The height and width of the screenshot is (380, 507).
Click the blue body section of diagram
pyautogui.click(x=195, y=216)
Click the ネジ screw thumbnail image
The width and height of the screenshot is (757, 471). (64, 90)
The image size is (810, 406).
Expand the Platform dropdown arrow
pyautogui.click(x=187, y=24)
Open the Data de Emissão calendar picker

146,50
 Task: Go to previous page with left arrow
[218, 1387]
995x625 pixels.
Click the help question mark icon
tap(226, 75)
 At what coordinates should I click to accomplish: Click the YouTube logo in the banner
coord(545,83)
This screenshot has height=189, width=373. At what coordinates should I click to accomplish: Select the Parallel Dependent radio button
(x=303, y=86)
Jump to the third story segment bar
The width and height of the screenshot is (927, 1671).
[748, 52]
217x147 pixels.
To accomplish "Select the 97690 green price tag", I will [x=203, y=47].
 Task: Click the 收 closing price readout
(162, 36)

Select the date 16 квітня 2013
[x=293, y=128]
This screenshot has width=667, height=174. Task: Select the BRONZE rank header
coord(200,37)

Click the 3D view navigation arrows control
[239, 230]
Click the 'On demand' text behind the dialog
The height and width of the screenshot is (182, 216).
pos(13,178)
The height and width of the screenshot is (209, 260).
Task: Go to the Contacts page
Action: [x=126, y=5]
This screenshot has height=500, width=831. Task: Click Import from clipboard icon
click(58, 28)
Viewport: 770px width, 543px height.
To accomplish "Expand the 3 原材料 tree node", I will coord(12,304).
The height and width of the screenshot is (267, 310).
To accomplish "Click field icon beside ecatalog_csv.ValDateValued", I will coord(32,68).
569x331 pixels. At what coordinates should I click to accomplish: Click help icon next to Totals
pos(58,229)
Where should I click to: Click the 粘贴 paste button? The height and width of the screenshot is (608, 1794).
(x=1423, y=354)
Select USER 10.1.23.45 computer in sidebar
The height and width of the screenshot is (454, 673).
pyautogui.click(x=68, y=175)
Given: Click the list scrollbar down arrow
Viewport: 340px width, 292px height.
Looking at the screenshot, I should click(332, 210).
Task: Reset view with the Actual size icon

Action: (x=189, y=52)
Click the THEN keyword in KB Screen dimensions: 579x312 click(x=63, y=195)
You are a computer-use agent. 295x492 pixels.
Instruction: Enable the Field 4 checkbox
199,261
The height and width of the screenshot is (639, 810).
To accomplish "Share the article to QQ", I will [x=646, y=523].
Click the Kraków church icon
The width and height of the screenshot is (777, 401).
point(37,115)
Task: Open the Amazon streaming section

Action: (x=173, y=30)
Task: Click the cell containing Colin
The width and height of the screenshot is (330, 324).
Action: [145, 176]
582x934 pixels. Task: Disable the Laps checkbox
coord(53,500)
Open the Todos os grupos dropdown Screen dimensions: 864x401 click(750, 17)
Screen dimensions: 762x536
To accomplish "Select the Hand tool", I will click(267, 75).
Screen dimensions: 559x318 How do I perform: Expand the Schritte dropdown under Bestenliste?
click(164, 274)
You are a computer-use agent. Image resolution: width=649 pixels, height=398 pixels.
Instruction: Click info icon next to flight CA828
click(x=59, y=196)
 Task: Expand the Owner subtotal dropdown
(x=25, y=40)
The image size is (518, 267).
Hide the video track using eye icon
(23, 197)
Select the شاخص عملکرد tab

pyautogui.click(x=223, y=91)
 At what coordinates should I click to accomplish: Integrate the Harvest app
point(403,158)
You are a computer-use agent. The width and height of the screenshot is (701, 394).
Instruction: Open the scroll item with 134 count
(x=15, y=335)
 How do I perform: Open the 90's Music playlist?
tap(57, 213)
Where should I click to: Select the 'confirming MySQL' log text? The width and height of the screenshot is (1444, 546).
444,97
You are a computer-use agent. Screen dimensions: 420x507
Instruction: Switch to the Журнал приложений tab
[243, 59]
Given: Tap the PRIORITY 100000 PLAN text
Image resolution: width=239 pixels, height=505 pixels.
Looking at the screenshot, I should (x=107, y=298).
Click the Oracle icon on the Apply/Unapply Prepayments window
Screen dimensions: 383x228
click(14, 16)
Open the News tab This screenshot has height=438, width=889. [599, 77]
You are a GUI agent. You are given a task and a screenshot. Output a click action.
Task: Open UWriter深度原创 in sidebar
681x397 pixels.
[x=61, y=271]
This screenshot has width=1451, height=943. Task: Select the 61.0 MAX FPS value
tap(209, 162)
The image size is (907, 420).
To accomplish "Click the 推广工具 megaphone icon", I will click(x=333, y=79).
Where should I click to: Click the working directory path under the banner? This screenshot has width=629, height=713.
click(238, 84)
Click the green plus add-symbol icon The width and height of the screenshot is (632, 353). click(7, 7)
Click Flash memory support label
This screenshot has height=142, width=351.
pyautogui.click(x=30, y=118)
┄┄┄┄┄┄┄┄┄┄┄┄┄┄┄┄┄┄┄┄
» **TASK DETAILS**
Within the material above, extract exactly the lines that start at the line containing "995x625 pixels." and stop after the line containing "The height and width of the screenshot is (639, 810).", and only those.

» **SOLVED PROBLEM**
995x625 pixels.
Click the help question mark icon
tap(226, 75)
 At what coordinates should I click to accomplish: Click the YouTube logo in the banner
coord(545,83)
This screenshot has height=189, width=373. At what coordinates should I click to accomplish: Select the Parallel Dependent radio button
(x=303, y=86)
Jump to the third story segment bar
The width and height of the screenshot is (927, 1671).
[748, 52]
217x147 pixels.
To accomplish "Select the 97690 green price tag", I will [x=203, y=47].
 Task: Click the 收 closing price readout
(162, 36)

Select the date 16 квітня 2013
[x=293, y=128]
This screenshot has width=667, height=174. Task: Select the BRONZE rank header
coord(200,37)

Click the 3D view navigation arrows control
[239, 230]
Click the 'On demand' text behind the dialog
The height and width of the screenshot is (182, 216).
pos(13,178)
The height and width of the screenshot is (209, 260).
Task: Go to the Contacts page
Action: [x=126, y=5]
This screenshot has height=500, width=831. Task: Click Import from clipboard icon
click(58, 28)
Viewport: 770px width, 543px height.
To accomplish "Expand the 3 原材料 tree node", I will coord(12,304).
The height and width of the screenshot is (267, 310).
To accomplish "Click field icon beside ecatalog_csv.ValDateValued", I will coord(32,68).
569x331 pixels. At what coordinates should I click to accomplish: Click help icon next to Totals
pos(58,229)
Where should I click to: Click the 粘贴 paste button? The height and width of the screenshot is (608, 1794).
(x=1423, y=354)
Select USER 10.1.23.45 computer in sidebar
The height and width of the screenshot is (454, 673).
pyautogui.click(x=68, y=175)
Given: Click the list scrollbar down arrow
Viewport: 340px width, 292px height.
Looking at the screenshot, I should click(332, 210).
Task: Reset view with the Actual size icon

Action: (x=189, y=52)
Click the THEN keyword in KB Screen dimensions: 579x312 click(x=63, y=195)
You are a computer-use agent. 295x492 pixels.
Instruction: Enable the Field 4 checkbox
199,261
The height and width of the screenshot is (639, 810).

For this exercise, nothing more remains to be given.